This question is a followup question to this one.
Variance-based $k$-clustering is the problem of finding a clustering of $n$ points from $\mathbb{R}^d$ into $k$ clusters such that the intra-cluster variance is minimized (also known as $k$-means). It is well known that any optimal $k$-clustering is a Voronoi partition by the euclidean Voronoi diagram associated with the means of the clusters. In [1], it is shown that the number of Voronoi partitions of $n$ points of $\mathbb{R}^d$ into $k$ clusters is bounded by $\mathcal{O}(n^{kd})$. It is concluded that the $k$-clustering problem can solved in time $\mathcal{O}(n^{dk+1})$ by simply enumerating all Voronoi partitions. In a very similar (but much less cited) article by the same authors (I think it is just a journal version of [1]) this claim is no longer being made [2]. Instead, it is stated that the Voronoi partitions can be enumerated in $\mathcal{O}(n^{dk+k-d-2})$ with a reference to [3] which I cannot find anywhere.
From my understanding the technique is as follows: The Voronoi partitions correspond to the arrangement of some algebraic surfaces in $\mathbb{R}^{dk}$ (Theorem 3 of [2]) and the complexity of this arrangement is bounded by $\mathcal{O}(n^{dk})$. These algebraic surfaces can be linearized to obtain hyperplanes and the arrangement of these hyperplanes can be computed in order to enumerate Voronoi partitions. But I am not sure if this is correct.
My question: How to enumerate all Voronoi partitions? Is it really necessary to study the arrangement of surfaces in a $kd$-dimensional space? An if yes, is there any reference that describes how to compute this arrangement?
My intuition is that the arrangement of the surfaces in this higher dimensional space can be much more complex than the set of all Voroni partitions...
The answer to the mathoverflow question mention on top is very helpful but does not fully answer the question. Both the literature and software recommendation focus on 2 and 3-dimensional arrangements. However, even for the simplest non-trivial case $k=2$ and $d=2$ we are dealing with a 4-dimensional space.
[1] Inaba, Mary, Naoki Katoh, and Hiroshi Imai. "Applications of weighted Voronoi diagrams and randomization to variance-based k-clustering." Proceedings of the tenth annual symposium on Computational geometry. 1994.

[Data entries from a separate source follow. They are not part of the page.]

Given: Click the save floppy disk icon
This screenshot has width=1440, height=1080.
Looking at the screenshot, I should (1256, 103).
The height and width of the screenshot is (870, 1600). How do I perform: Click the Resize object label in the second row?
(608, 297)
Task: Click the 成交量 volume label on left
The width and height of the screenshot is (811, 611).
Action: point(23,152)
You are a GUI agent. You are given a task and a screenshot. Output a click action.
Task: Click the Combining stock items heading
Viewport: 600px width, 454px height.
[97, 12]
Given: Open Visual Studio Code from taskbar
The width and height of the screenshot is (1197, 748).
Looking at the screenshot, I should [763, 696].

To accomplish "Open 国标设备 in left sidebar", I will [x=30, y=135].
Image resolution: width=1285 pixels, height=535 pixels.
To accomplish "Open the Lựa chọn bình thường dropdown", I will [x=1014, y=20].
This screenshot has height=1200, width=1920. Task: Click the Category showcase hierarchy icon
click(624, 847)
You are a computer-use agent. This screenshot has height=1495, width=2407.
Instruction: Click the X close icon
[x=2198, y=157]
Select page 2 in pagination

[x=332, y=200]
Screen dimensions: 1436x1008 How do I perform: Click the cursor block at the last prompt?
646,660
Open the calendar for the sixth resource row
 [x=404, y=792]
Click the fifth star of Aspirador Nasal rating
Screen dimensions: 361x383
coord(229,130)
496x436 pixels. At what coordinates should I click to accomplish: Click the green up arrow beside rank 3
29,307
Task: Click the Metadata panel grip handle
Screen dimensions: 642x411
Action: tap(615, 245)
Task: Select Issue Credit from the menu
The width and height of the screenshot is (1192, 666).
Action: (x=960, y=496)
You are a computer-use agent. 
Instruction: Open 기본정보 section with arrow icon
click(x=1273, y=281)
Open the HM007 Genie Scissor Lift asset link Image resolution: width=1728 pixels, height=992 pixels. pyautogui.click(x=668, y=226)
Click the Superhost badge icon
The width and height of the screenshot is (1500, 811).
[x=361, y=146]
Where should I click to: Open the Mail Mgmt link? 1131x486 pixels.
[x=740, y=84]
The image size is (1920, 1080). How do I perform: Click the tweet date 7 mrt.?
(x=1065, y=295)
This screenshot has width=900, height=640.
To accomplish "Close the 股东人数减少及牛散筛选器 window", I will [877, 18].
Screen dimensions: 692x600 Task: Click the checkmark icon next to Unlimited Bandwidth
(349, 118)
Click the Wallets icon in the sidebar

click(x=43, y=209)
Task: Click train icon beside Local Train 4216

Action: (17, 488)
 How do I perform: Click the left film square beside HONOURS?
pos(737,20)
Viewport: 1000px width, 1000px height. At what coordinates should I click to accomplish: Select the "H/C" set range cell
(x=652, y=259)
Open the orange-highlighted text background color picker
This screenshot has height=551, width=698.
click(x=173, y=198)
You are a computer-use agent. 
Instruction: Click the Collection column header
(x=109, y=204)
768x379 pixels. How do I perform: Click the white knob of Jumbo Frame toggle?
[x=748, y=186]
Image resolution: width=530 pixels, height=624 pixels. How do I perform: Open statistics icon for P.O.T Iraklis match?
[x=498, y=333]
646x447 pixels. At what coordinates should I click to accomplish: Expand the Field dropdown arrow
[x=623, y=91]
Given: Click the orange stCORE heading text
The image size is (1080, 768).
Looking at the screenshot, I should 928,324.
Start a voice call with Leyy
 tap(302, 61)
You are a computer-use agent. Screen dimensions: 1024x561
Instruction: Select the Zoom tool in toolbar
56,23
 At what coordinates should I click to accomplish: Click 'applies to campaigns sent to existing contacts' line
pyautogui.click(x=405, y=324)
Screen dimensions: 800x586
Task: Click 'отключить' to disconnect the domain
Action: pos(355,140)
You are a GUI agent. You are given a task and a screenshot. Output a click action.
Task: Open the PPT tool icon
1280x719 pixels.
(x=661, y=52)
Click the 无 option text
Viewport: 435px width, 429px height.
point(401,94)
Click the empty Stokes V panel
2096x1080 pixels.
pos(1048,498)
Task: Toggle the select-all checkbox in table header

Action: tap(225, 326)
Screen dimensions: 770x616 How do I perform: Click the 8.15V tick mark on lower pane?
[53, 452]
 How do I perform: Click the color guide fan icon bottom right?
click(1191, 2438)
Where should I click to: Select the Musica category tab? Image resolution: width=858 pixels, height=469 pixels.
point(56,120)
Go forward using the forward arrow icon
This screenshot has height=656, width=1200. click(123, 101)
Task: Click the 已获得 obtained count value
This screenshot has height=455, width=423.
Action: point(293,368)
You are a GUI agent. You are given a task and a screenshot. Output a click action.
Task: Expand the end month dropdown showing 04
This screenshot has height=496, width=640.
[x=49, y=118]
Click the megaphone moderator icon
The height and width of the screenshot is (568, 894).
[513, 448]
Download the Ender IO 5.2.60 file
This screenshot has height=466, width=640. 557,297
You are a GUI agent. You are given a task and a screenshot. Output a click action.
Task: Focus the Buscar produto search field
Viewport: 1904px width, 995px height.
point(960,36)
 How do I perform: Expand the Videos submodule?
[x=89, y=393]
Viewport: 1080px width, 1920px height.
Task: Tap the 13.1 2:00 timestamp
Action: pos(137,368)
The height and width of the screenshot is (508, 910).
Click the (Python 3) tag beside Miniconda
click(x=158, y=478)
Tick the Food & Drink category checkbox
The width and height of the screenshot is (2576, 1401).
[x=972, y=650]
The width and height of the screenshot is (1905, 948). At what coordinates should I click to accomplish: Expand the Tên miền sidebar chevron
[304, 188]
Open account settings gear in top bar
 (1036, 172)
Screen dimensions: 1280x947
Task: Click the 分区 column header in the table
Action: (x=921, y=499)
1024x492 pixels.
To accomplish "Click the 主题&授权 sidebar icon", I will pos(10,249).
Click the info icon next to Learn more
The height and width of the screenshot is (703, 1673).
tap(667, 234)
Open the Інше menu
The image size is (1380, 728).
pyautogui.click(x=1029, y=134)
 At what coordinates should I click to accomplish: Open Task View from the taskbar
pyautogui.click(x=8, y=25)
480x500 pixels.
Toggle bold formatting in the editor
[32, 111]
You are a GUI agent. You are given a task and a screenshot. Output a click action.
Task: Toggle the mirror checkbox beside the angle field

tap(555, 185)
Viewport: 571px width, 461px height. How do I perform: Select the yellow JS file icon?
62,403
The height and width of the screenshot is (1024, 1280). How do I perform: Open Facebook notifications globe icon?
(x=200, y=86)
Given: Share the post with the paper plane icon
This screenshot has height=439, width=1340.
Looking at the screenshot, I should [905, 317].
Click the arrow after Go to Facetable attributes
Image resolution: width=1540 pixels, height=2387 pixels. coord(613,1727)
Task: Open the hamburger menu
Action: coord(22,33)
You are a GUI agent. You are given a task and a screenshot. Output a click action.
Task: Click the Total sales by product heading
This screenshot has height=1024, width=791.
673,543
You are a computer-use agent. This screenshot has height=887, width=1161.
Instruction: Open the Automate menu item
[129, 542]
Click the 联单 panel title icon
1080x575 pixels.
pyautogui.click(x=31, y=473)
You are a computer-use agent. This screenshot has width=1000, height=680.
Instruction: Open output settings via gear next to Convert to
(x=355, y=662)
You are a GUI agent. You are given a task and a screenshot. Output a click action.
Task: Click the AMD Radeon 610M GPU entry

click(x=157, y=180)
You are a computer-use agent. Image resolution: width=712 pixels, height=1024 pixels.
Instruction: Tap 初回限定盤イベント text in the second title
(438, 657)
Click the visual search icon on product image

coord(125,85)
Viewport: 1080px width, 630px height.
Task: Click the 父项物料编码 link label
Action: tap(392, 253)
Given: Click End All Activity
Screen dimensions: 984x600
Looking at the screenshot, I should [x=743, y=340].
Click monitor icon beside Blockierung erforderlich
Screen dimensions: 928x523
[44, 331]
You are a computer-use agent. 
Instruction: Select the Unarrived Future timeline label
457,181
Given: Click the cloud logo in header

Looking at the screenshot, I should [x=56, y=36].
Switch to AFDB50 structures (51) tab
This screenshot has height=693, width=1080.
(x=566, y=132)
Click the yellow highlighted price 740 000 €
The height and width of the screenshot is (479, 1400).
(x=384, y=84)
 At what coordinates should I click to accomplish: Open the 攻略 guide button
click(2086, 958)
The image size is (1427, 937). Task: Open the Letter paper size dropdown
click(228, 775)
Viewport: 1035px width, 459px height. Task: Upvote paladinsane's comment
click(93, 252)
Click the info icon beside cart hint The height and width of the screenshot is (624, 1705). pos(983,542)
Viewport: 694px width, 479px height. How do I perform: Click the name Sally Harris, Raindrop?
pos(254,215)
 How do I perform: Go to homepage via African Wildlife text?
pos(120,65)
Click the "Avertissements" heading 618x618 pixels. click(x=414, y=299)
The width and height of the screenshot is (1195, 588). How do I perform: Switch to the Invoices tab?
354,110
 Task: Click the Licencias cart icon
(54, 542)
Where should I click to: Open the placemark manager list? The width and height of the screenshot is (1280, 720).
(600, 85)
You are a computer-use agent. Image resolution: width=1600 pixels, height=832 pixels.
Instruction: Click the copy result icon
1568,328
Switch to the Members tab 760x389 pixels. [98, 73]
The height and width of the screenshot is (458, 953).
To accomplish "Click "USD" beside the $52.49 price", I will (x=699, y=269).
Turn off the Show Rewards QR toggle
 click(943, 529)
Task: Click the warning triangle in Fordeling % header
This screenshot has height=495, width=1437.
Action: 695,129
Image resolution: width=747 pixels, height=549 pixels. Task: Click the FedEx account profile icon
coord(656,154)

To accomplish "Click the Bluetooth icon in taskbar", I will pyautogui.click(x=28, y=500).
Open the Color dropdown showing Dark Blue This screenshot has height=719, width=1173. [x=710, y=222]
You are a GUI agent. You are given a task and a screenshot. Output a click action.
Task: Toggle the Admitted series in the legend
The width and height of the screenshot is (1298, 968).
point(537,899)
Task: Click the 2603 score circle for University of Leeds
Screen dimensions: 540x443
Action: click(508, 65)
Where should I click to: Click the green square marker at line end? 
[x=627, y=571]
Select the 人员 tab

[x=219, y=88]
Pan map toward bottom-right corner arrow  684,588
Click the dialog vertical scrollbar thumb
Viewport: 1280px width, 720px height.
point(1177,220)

[2] Inaba, Mary, Naoki Katoh, and Hiroshi Imai. "Variance-based k-clustering algorithms by Voronoi diagrams and randomization." IEICE Transactions on Information and Systems 83.6 (2000): 1199-1206.
[3] M. Inaba and H. Imai, “The number of partitions of n points induced by the Voronoi diagram via the conjugacy generated by k points,” “Proc. 1st Japanese-Hungarian Symp. on Discrete Mathematics and Its Applications, pp.83–90, Kyoto, March 1999.